Изыде конь рыжь...
Увы, растаяла свеча
Молодчиков каленых,
Что хаживали вполплеча
В камзольчиках зеленых,
Что пересиливали срам
И чумную заразу
И всевозможным господам
Прислуживали сразу.
И нет рассказчика для жен
В порочных длинных платьях,
Что проводили дни как сон
В пленительных занятьях:
Лепили воск, мотали шелк,
Учили попугаев
И в спальню, видя в этом толк,
Пускали негодяев.
Князь Волоцкий, гладя штаны, прожег их и застрелился там же, в кухне.
Никто не удивился.
Говорили, что нашли его почти сразу, в стылой пустой кухне еще не развеялся запах паленой шерсти и пороха. Решали, кто будет хоронить: покойный был сиротой. Обсуждали, с каким попом проще договориться об отпевании - все-таки самоубийца, вспоминали потом, что был юноша заядлым нигилистом и выводили из того, что с попом договориться надо непременно.
Удивляться же было совершенно нечему.
Была зима, кончался календарь и наступал последний, 2012 от Рождества Христова, год.
Ждали пришествия Зверя, десанта инопланетян, наступления китайской армии на столицу, мыслимое ли дело тут оказаться без штанов?
Поэтесса Голикова отравилась еще в начале ноября: выпила сначала полбутыли хлорного отбеливателя, а потом какой-то щелочи для прочистки труб. У пришедшего доктора в пластмассовом ящичке звонко перекатывались шприцы, и нечем было облегчить страдание.
Говорили потом о несчастной любви, о погибшем под Тверью красавце женихе. Из всех близких оставалась у поэтессы только старенькая лежачая старушка неведомого родства, да и та на другой день тихо отошла. Похоронили в одной могиле, без гробов. Не было досок.
С осени вообще опять стали много умирать. Кончали с собой и замерзали до смерти, пропадали без вести, бывали убиты за шапку, за овчинные варежки. Травились просроченными консервами и угорали. Подхватывали новые, неведомые докторам инфекции, плодившиеся в нетопленых домах быстрее крыс. Голодные, злые, тощие крысы несли заразу из дома в дом на чешуйчатых хвостах.
Хуже заразы было отчаяние.
Плакал профессор Митрофанов, светило хирургии с мировым именем: за неделю от пневмонии сгорела жена, и не было во всем городе антибиотиков, плакал и грозил кому-то кулаком. Закрылась его лаборатория, и в отключенном холодильнике сгнили все уникальные биопротезы сердечных клапанов. Угрюмо бранились жандармы - не было ни бензина, ни солярки. Скоростные патрульные красавицы и крепкие броневики стояли немые, мертвые. Дворники мели улицы не за жалованье, а чтоб согреться.

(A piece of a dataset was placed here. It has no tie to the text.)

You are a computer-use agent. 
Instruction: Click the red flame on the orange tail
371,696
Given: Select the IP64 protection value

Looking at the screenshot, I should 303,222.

Плохо пропеченные буханки сизого хлеба продавали по одной в руки. Груз караулили автоматчики. Сладкая мороженая картошка, которую привозили невесть откуда сомнительные личности, шла только на обмен. Брали золотом, мехами, запчастями для машин, аккумуляторами, даже книгами. Банкнот не брали никаких.

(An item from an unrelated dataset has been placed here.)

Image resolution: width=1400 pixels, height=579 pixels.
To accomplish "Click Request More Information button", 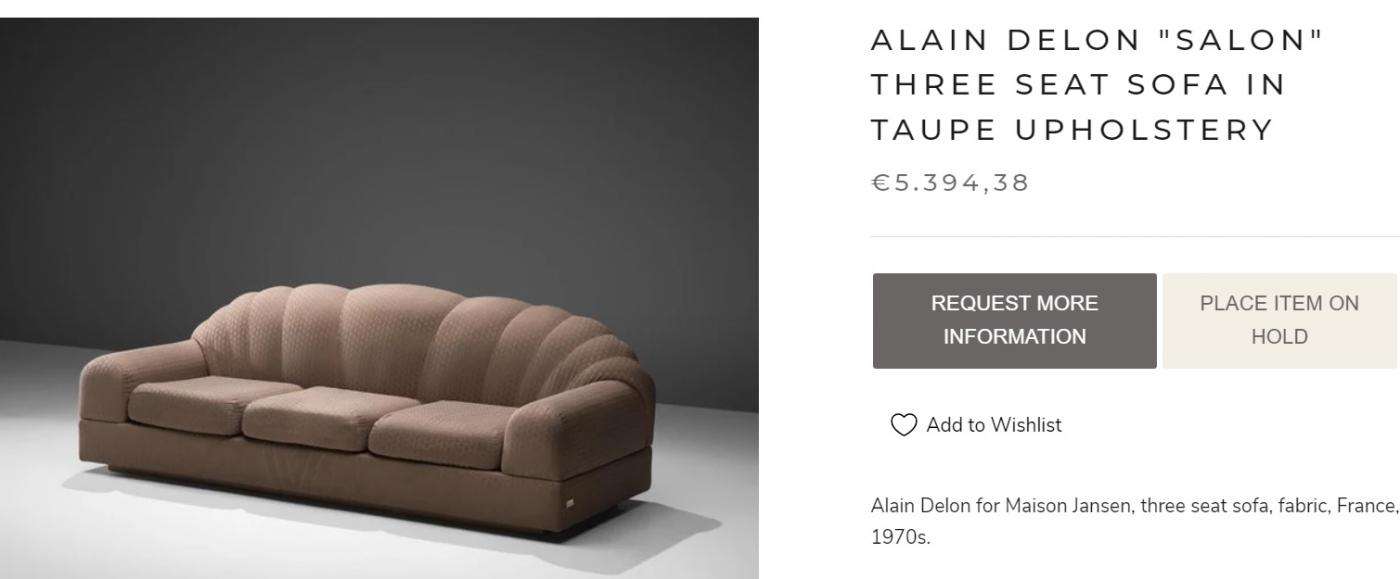I will click(1015, 320).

Гимназистки торговали у вокзала мылом и спичками. За брусок мыла брали три буханки.
На фронтоне Исаакиевского собора средь бела дня видали то ли черта, то ли какого-то флотского хулигана. Он корчил рожи, мычал скверно, с намеком, показывал длинный алый язык, кидал прохожим прокламации и был немедля прозван старожилами символом последнего царствия.
Говорили, что на окраинах съели всех крыс. Перешептывались, что люди пропадают не просто так, передавали сплетни о какой-то барыньке, которая купила задешево свиную рульку, а как стала разделывать, нашла на странно гладкой коже неприличную татуировку. У тел расстрелянных и повешенных жандармами за мародерство выставляли патрули.
В середине декабря ударили невиданные морозы, убивая последнюю надежду.